— start Data lines —

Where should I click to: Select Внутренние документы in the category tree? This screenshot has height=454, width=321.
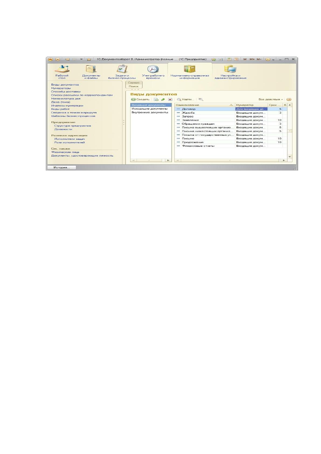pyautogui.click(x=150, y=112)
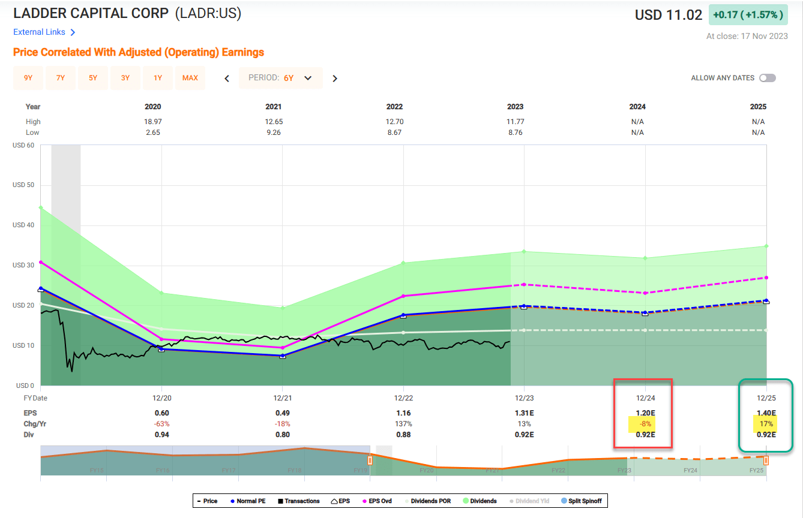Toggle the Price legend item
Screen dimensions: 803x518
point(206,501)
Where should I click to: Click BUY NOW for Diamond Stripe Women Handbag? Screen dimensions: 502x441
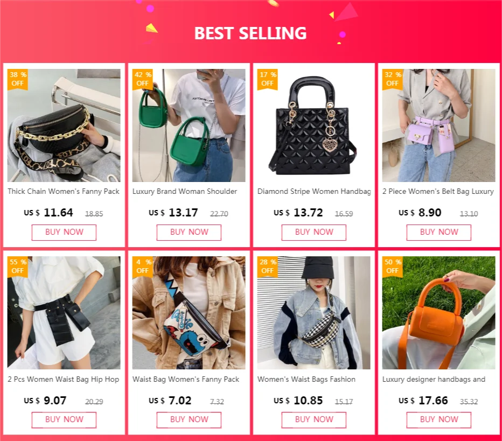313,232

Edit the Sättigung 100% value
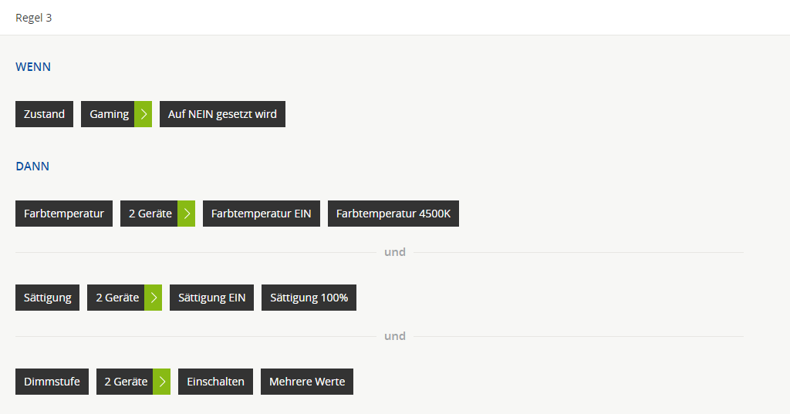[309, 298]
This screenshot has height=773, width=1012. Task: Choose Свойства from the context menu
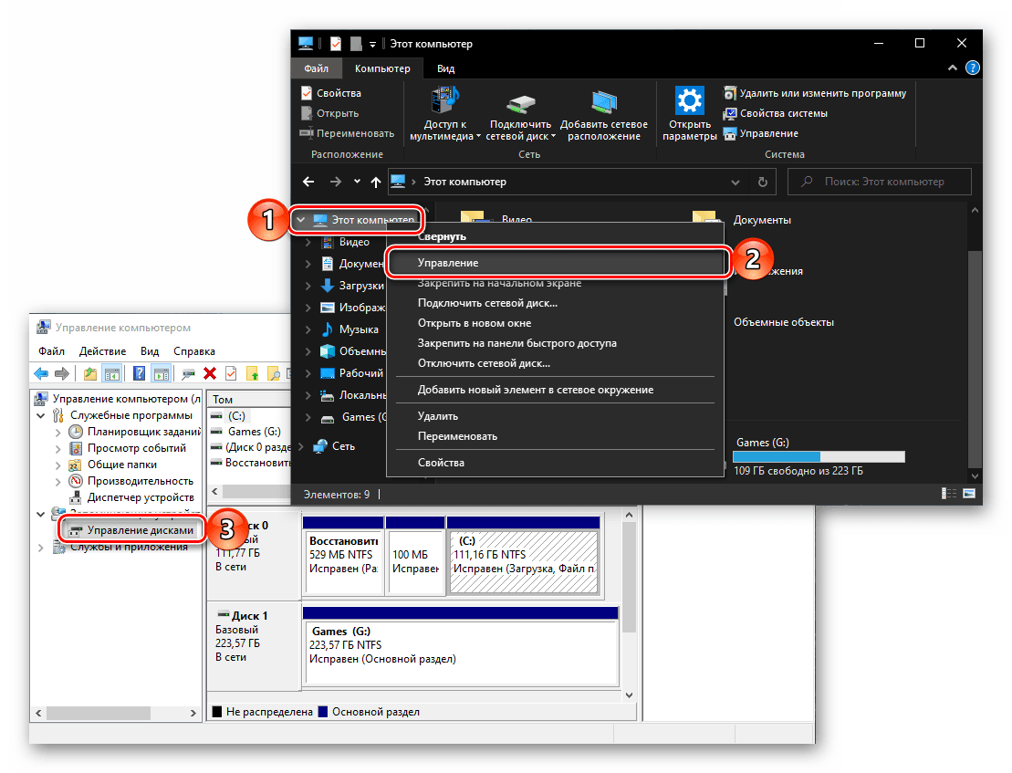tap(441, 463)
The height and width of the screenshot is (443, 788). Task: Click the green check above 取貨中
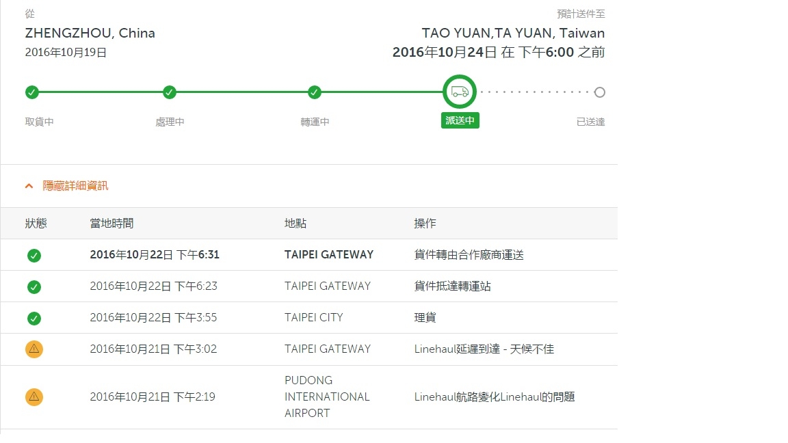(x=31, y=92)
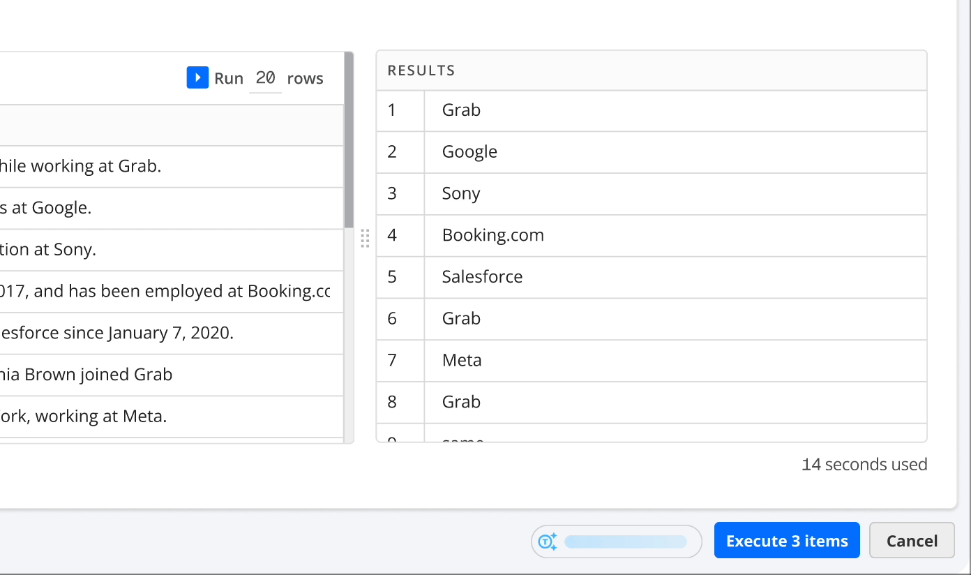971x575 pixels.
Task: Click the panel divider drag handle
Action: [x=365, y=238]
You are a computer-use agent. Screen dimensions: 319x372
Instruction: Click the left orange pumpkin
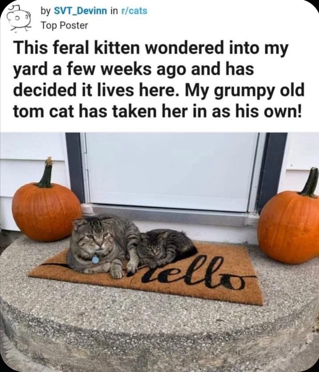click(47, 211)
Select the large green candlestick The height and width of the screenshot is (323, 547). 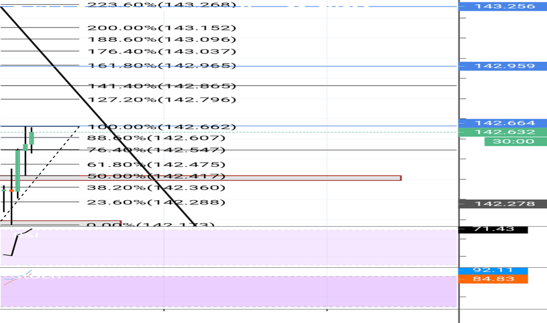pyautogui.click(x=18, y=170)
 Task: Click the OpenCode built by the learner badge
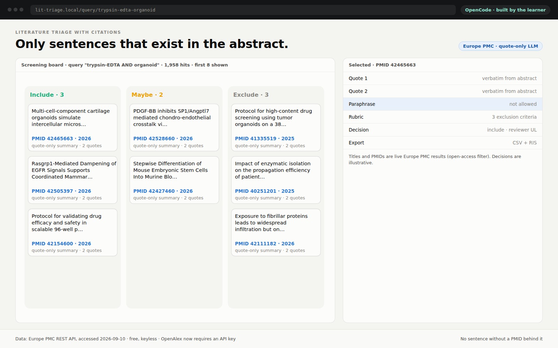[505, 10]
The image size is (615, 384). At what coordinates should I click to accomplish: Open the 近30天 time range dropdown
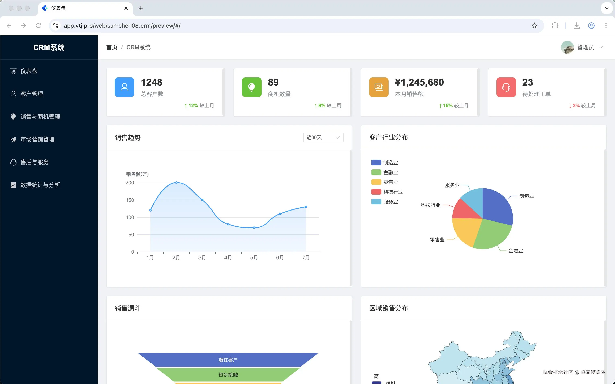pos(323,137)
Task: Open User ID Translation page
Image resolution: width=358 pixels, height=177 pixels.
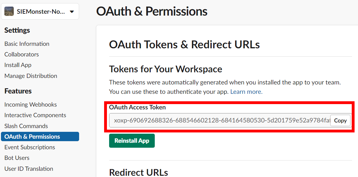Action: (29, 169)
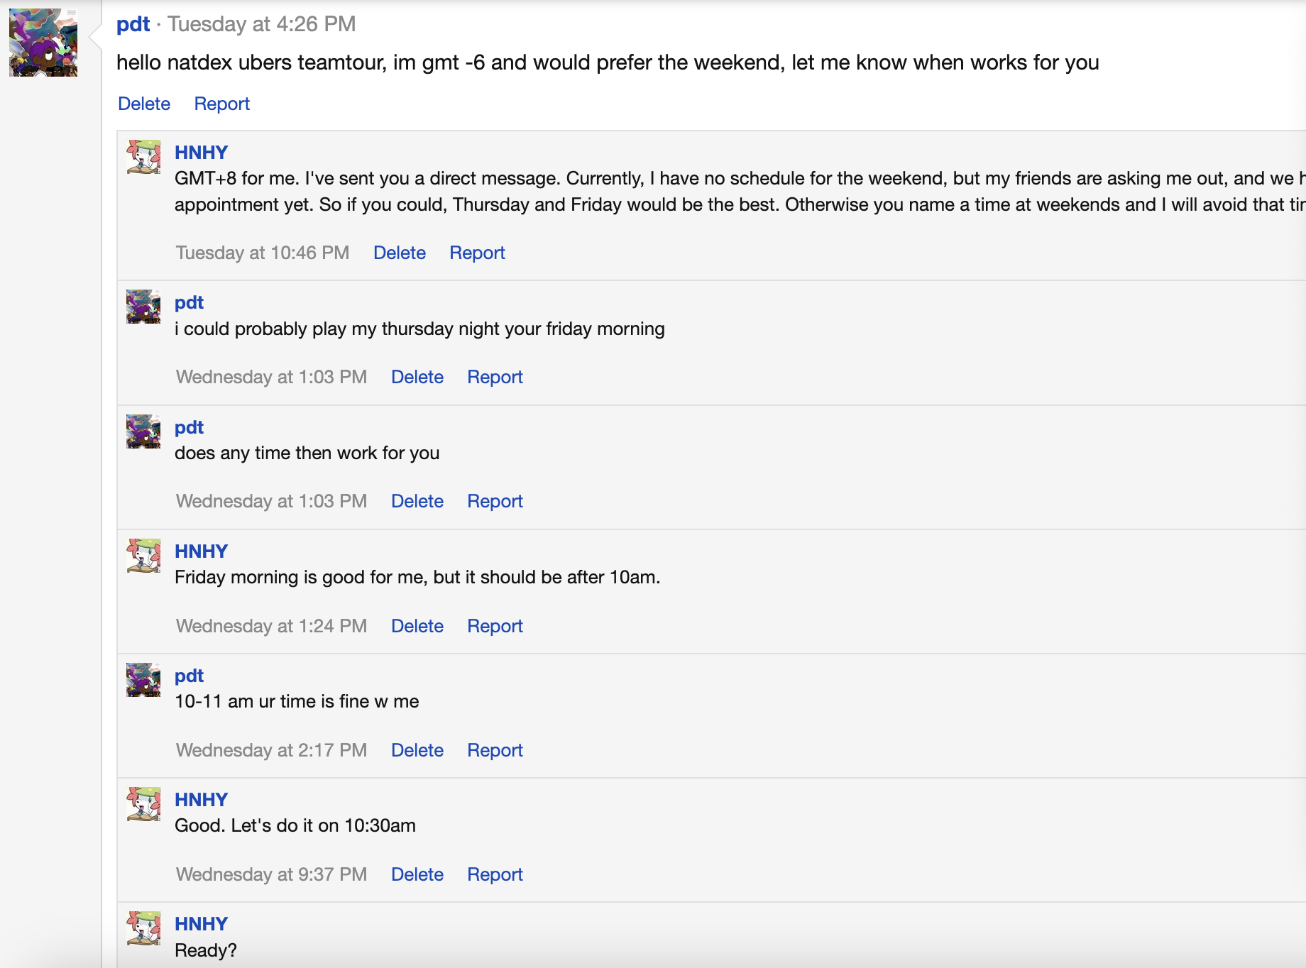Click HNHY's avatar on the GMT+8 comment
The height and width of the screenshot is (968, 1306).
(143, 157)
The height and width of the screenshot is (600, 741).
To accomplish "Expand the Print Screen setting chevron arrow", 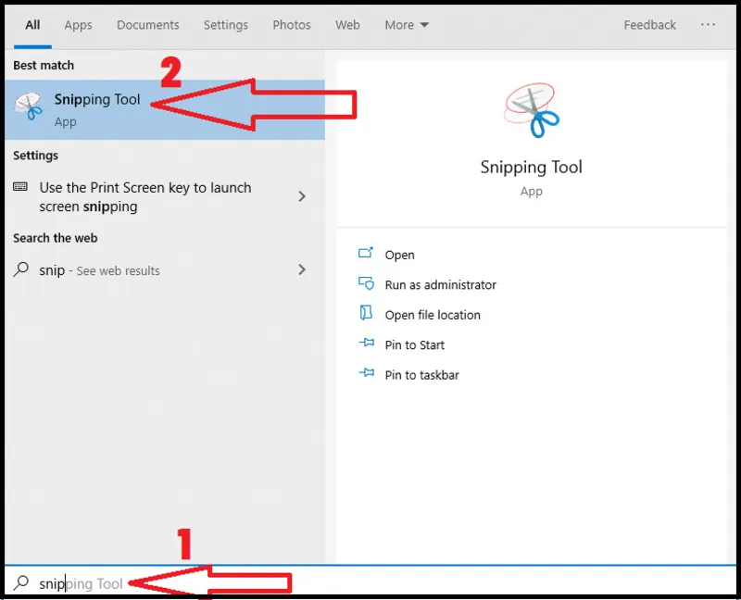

— end Data lines —

Exercise goal ::
Substitute "Instruction" for "Task" in the stretch of rows from the line containing "Task: Click the OpenCode" through the end of the rows, and give back only that stretch with everything else unchanged. Leave the pictures out of your answer.

Full output ::
 Instruction: Click the OpenCode built by the learner badge
[505, 10]
The image size is (615, 384). At what coordinates should I click to accomplish: Open the 近30天 time range dropdown
pos(323,137)
Instruction: Open User ID Translation page
Image resolution: width=358 pixels, height=177 pixels.
Action: (29, 169)
Click HNHY's avatar on the GMT+8 comment
The height and width of the screenshot is (968, 1306).
(143, 157)
The height and width of the screenshot is (600, 741).
To accomplish "Expand the Print Screen setting chevron arrow", 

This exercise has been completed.